Every line from the one containing "Task: Click the Tera Term icon in title bar" to the one containing "Click the 2025.04.17-2025.04.18" in the records below, both included, must be set down exactly, and no other line.

+++++

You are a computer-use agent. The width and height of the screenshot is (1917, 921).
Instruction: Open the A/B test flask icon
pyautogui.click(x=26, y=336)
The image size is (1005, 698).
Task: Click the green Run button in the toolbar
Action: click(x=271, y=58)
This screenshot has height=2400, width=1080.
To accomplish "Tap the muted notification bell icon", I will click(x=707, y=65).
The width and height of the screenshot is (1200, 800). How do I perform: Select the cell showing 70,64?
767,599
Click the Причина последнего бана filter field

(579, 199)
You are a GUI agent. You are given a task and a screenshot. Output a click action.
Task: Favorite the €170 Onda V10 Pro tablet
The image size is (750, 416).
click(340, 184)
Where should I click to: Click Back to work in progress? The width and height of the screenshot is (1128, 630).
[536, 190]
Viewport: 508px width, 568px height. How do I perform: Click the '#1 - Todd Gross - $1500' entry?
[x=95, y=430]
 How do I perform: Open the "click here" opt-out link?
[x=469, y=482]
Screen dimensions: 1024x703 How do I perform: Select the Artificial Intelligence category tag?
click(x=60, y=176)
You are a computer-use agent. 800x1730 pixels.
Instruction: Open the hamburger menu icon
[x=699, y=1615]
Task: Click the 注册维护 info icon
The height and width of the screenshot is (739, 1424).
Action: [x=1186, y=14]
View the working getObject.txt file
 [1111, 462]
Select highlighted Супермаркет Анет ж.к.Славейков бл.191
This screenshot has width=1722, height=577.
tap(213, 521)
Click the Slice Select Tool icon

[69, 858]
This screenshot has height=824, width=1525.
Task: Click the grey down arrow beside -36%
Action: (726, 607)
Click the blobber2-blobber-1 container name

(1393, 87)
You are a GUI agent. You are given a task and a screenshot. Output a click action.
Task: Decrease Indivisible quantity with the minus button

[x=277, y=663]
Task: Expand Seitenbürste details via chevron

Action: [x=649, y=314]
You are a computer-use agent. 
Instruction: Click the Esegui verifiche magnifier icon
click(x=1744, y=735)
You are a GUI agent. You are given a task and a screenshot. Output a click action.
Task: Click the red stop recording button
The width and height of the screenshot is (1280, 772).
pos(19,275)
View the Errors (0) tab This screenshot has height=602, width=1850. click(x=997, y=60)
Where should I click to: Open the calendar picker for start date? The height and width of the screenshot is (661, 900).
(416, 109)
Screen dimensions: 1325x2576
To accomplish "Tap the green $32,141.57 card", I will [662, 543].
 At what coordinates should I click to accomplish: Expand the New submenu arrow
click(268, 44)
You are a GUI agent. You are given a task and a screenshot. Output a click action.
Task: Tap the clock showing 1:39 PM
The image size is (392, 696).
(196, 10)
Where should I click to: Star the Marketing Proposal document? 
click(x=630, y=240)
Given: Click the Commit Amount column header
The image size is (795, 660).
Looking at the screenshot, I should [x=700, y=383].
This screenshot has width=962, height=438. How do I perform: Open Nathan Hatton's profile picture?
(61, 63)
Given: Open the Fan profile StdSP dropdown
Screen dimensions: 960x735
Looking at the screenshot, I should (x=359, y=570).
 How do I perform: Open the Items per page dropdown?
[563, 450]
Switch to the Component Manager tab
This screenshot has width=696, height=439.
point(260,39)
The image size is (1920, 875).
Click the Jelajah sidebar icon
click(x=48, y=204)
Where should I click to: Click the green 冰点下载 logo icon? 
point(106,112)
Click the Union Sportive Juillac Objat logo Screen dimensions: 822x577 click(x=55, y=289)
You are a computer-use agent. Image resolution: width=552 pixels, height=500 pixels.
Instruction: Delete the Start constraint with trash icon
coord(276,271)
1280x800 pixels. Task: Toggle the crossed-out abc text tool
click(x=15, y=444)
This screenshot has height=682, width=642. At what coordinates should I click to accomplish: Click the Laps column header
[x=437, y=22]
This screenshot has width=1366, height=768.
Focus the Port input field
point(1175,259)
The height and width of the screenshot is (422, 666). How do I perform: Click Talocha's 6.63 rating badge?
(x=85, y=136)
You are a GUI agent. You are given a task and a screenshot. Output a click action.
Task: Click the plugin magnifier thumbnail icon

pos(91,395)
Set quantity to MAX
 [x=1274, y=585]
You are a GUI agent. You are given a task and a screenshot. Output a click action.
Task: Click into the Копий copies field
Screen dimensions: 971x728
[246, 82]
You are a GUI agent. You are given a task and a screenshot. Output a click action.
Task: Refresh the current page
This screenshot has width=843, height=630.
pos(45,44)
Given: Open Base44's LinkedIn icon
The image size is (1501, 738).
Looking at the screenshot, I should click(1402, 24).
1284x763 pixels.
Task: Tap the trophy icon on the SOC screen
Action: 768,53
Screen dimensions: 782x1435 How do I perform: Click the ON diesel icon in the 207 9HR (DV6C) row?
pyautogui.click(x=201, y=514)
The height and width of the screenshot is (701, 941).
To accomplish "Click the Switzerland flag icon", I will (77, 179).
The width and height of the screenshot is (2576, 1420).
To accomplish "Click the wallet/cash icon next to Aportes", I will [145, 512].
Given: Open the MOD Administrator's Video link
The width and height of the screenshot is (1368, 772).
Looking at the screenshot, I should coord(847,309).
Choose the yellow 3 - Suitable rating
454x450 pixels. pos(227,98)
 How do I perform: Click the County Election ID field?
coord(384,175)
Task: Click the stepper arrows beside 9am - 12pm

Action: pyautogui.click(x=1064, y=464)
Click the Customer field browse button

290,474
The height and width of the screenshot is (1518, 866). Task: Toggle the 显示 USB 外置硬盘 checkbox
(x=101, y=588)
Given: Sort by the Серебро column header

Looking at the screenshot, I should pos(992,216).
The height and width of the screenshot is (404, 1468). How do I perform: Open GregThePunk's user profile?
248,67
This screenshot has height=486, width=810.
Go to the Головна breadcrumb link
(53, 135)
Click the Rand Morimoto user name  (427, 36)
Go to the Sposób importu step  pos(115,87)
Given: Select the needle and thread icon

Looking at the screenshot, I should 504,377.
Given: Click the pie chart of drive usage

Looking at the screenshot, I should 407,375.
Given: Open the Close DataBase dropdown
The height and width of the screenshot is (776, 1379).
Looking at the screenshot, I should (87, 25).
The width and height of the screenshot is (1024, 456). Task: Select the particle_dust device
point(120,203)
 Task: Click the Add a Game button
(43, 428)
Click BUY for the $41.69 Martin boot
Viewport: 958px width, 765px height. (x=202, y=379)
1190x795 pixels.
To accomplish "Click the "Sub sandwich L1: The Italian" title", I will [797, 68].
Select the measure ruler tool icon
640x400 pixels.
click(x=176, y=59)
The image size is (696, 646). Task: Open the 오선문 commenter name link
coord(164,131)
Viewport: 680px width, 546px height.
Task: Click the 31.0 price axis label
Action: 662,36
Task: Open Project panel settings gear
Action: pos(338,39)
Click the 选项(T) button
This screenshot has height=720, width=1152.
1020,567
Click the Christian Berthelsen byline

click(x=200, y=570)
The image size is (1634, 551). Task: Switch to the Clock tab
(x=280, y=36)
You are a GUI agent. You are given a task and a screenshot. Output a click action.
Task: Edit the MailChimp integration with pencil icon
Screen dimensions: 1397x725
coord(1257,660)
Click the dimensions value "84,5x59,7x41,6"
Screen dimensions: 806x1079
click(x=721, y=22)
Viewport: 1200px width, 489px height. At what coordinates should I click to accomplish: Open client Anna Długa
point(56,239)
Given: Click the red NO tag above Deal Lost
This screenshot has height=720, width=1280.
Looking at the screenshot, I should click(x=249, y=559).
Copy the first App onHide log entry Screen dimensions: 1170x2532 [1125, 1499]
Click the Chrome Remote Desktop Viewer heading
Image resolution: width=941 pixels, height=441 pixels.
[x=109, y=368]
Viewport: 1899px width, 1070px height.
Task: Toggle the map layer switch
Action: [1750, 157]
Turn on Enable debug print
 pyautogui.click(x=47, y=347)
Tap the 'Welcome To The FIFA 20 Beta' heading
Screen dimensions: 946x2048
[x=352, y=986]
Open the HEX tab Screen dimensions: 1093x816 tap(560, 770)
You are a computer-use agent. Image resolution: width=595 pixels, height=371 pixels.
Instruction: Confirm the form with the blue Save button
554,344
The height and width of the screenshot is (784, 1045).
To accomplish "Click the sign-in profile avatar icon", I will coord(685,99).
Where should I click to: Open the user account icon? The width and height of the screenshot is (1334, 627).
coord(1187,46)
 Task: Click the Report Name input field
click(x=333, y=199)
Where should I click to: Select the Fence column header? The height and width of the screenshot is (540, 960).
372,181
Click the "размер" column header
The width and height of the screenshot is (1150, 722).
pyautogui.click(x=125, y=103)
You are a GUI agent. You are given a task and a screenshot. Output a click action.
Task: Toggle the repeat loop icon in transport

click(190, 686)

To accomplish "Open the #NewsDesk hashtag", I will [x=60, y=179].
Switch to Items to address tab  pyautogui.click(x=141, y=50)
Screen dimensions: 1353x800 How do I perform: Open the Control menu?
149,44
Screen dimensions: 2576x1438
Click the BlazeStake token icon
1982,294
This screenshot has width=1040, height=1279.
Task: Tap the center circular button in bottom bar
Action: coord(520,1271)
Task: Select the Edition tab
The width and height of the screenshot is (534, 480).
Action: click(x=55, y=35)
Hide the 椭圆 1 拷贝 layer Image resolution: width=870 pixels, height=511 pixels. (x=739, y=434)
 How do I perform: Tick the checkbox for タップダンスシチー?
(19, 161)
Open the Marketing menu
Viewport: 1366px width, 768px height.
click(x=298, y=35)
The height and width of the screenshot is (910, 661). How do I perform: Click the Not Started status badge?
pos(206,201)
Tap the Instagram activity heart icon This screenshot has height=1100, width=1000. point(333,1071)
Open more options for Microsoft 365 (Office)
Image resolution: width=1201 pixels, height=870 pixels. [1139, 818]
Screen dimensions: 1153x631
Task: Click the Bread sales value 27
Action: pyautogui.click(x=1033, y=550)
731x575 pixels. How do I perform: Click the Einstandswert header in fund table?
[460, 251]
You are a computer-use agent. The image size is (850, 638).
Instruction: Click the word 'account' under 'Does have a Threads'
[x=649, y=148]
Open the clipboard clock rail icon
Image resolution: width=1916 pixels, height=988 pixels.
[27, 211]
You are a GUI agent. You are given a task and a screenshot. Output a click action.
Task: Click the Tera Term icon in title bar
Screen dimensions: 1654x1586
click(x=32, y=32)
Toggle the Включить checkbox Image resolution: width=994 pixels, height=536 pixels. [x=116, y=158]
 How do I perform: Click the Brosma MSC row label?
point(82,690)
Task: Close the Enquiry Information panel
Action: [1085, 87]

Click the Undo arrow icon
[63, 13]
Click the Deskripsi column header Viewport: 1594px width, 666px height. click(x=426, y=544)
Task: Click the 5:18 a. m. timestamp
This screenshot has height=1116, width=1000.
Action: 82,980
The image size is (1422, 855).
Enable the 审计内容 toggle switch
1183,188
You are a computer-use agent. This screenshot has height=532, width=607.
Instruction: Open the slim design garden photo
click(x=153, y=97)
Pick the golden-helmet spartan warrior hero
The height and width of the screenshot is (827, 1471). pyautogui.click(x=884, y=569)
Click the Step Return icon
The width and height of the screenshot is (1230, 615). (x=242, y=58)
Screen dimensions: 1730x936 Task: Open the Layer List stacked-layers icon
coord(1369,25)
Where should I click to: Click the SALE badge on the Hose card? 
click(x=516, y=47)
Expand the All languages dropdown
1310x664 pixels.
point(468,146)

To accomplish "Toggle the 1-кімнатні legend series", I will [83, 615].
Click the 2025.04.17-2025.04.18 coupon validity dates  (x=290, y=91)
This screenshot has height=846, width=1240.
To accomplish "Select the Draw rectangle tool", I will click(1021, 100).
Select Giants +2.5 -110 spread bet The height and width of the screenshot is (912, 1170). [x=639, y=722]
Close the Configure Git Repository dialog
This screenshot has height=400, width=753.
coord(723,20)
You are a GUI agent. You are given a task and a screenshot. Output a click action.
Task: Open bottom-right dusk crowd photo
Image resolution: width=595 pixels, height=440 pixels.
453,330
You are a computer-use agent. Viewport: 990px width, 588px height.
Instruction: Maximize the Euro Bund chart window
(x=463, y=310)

+++++

● WORKED SOLUTION
Task: Click the Tera Term icon in title bar
Screen dimensions: 1654x1586
click(x=32, y=32)
Toggle the Включить checkbox Image resolution: width=994 pixels, height=536 pixels. [x=116, y=158]
 How do I perform: Click the Brosma MSC row label?
point(82,690)
Task: Close the Enquiry Information panel
Action: [1085, 87]

Click the Undo arrow icon
[63, 13]
Click the Deskripsi column header Viewport: 1594px width, 666px height. click(x=426, y=544)
Task: Click the 5:18 a. m. timestamp
This screenshot has height=1116, width=1000.
Action: 82,980
The image size is (1422, 855).
Enable the 审计内容 toggle switch
1183,188
You are a computer-use agent. This screenshot has height=532, width=607.
Instruction: Open the slim design garden photo
click(x=153, y=97)
Pick the golden-helmet spartan warrior hero
The height and width of the screenshot is (827, 1471). pyautogui.click(x=884, y=569)
Click the Step Return icon
The width and height of the screenshot is (1230, 615). (x=242, y=58)
Screen dimensions: 1730x936 Task: Open the Layer List stacked-layers icon
coord(1369,25)
Where should I click to: Click the SALE badge on the Hose card? 
click(x=516, y=47)
Expand the All languages dropdown
1310x664 pixels.
point(468,146)

To accomplish "Toggle the 1-кімнатні legend series", I will [83, 615].
Click the 2025.04.17-2025.04.18 coupon validity dates  (x=290, y=91)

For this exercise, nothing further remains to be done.